Things I liked about The Hermit:
- His proximity (only a few miles from me)
- His availability (he was always available)
- His passivity (he wasn’t pushy and didn’t ask anything of me)
- His coffee addiction (my favorite activity was his, too)
- His sensuality (I enjoy being enjoyed)
Things about The Hermit that were challenging:
- His proximity…made it hard to quit using him as back-up plan
- His availability…meant that I was it. His entire social schedule was me.
- His passivity…meant that he never once told me what he wanted when we were having sex.
- His coffee addiction…but also his addiction to routine. There was only one Starbucks, one drink, one way of ordering (mobile, so as not to interact with baristas), one favorite table on the patio.
- His sensuality…which also fell victim to his dependence upon routine. In terms of sex, this meant that almost every single time, our encounters followed a predictable progression. Deviations were rare, and he only ever had one round in him.

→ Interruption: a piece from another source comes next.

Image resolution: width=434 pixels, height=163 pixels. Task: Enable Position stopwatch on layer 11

We met in the summer and saw each other about once a week for five months. To call him rigid would be to gloss over a host of behaviors and patterns that pointed to something more pathological. I feel pretty confident that The Hermit had high functioning autism with anxiety (diagnosed) and sensory processing disorder. I recognized pretty early on that his desire for consistency, predictability, and relative calm was a poor fit for my life of improvisation and relative chaos. I also sensed, after a few months, that he and I weren’t on the same page about “us.”

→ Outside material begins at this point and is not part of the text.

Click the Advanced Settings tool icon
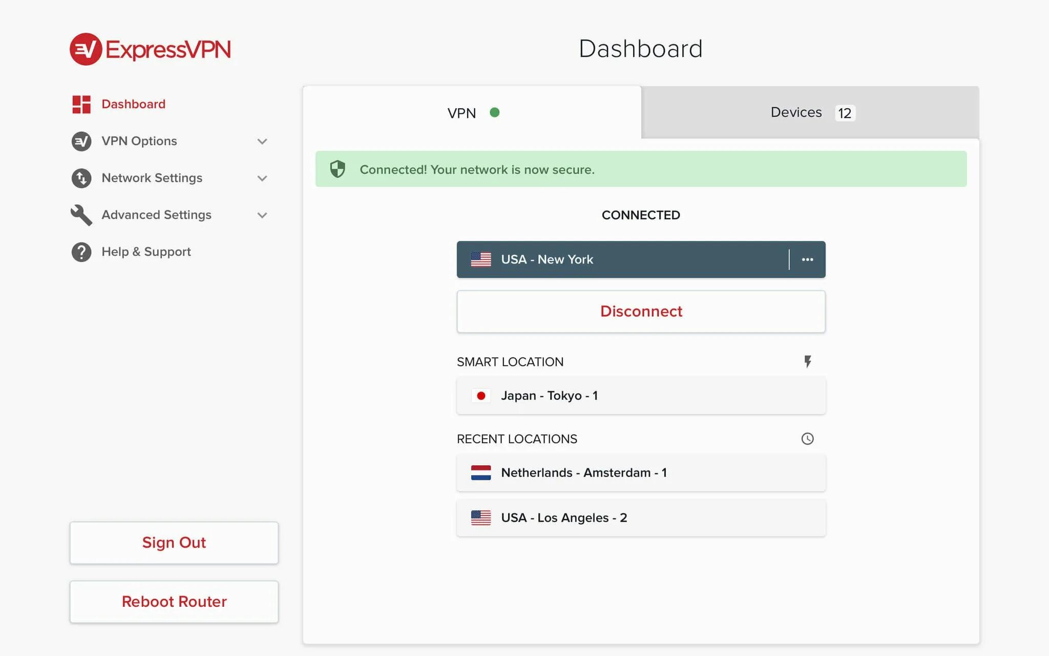 [81, 214]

But while I was juggling a shifting rotation of men, The Hermit felt comfortable and safe. He would never reject me or demand anything of me. He wouldn’t hurt me. And in the back of my mind, I knew that the corollary truth was that I would be the one to hurt him. And so I rationalized staying the course — the status quo was enjoyable for us both, and we were consenting adults, so why not continue? Eventually, I reached a breaking point — I knew we needed to talk about where we stood, so I texted him, and we had a painful chat via iMessage. He thought we were dating. I said I saw us as friends with benefits. I asked if he thought he could consider maybe one day being friends. He was heartbroken. I felt like a monster.

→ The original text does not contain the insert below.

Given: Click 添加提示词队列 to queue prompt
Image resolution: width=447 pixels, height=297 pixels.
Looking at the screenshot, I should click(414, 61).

I judged myself for letting things drag on when I knew I shouldn’t have. I regretted not pushing through my own discomfort to initiate a “status check” conversation much sooner. But as a general rule, I try to shift from regret to learning rather than lingering in the land of “what if?”; what did I learn that will keep me from walking down this path again? I think it is in this, the learning and growing, that I found peace in the wake of breaking things off with The Hermit. I’m faintly hopeful that after he heals, he’ll want to be friends. I don’t expect it, nor can I guess at his timeline for healing, but I do miss his steady presence in my life and hope that we can eventually re-discover what that looks through the lens of friendship.